Teaching Models to Reason Through Code

March 8, 2026 ● MacroDeep Research

A model that jumps directly from a bug report to a code change is brittle. A model that first reasons about what the bug is, where it lives, and what fix would be safe — that model generalizes. Teaching that reasoning is one of the hardest parts of training a capable coding model.

The case for thinking before coding

When an experienced engineer receives a bug report, they don't immediately open a text editor. They form a hypothesis. They trace execution. They consider what could go wrong with a naive fix. This process happens in their head, but it's real work — and it's why experienced engineers make better changes than junior ones, even when the junior engineer knows the syntax better.

We wanted Nico 2.5 to have a similar capability: to produce explicit reasoning before committing to a code change.
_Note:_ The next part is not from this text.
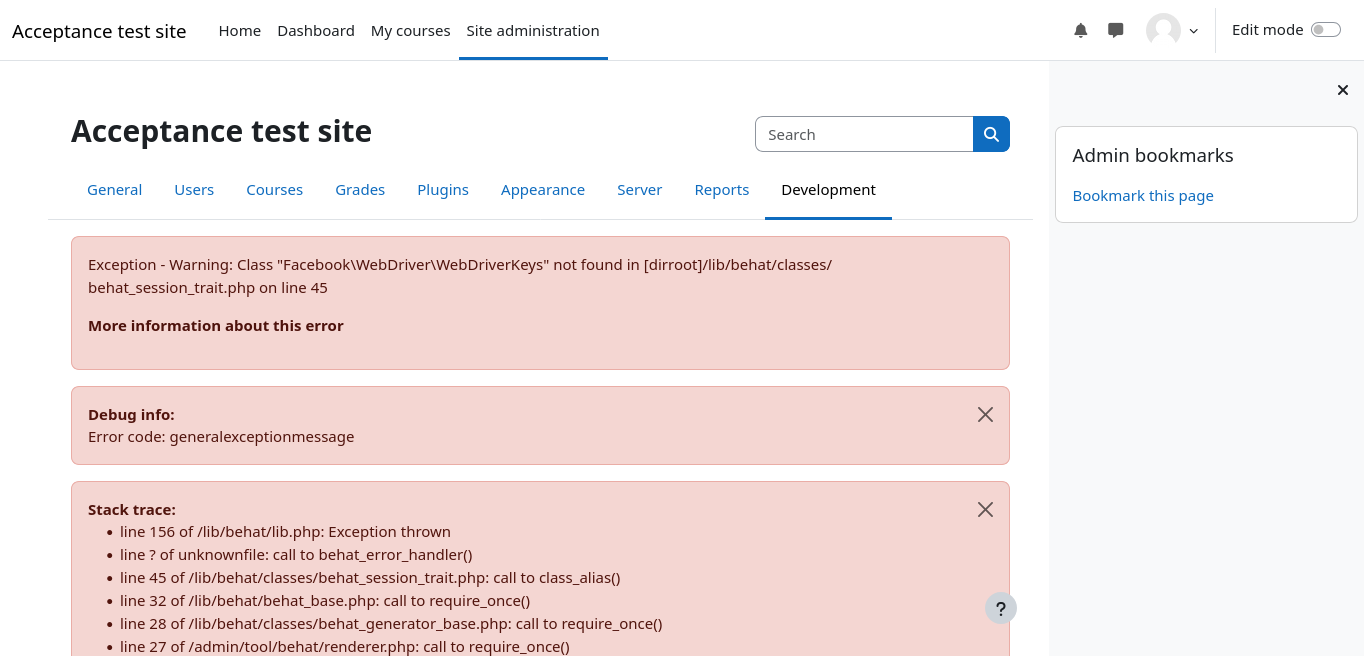Click the magnifier search button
Training reasoning through distillation

We used a technique sometimes called “thinking trace distillation” — generating step-by-step reasoning from stronger teacher models, then training Nico 2.5 to produce similar chains of thought for the same problems.

The insight is that the reasoning itself is a kind of curriculum. When the model learns to articulate “the bug is likely here because the null check happens after the array access,” it's learning a pattern of fault localization that transfers across problems — not just memorizing a fix.

Multiple teacher models

Different teacher models have different reasoning styles — and that diversity is a feature, not a bug. A model that reasons through problems the same way every time will find certain problem shapes easy and others hard. By training on traces from multiple teachers, we expose Nico 2.5 to a variety of reasoning strategies and help it develop flexibility.

We found that the quality and depth of reasoning traces varied significantly between teachers, and that the variation itself was valuable for training robustness.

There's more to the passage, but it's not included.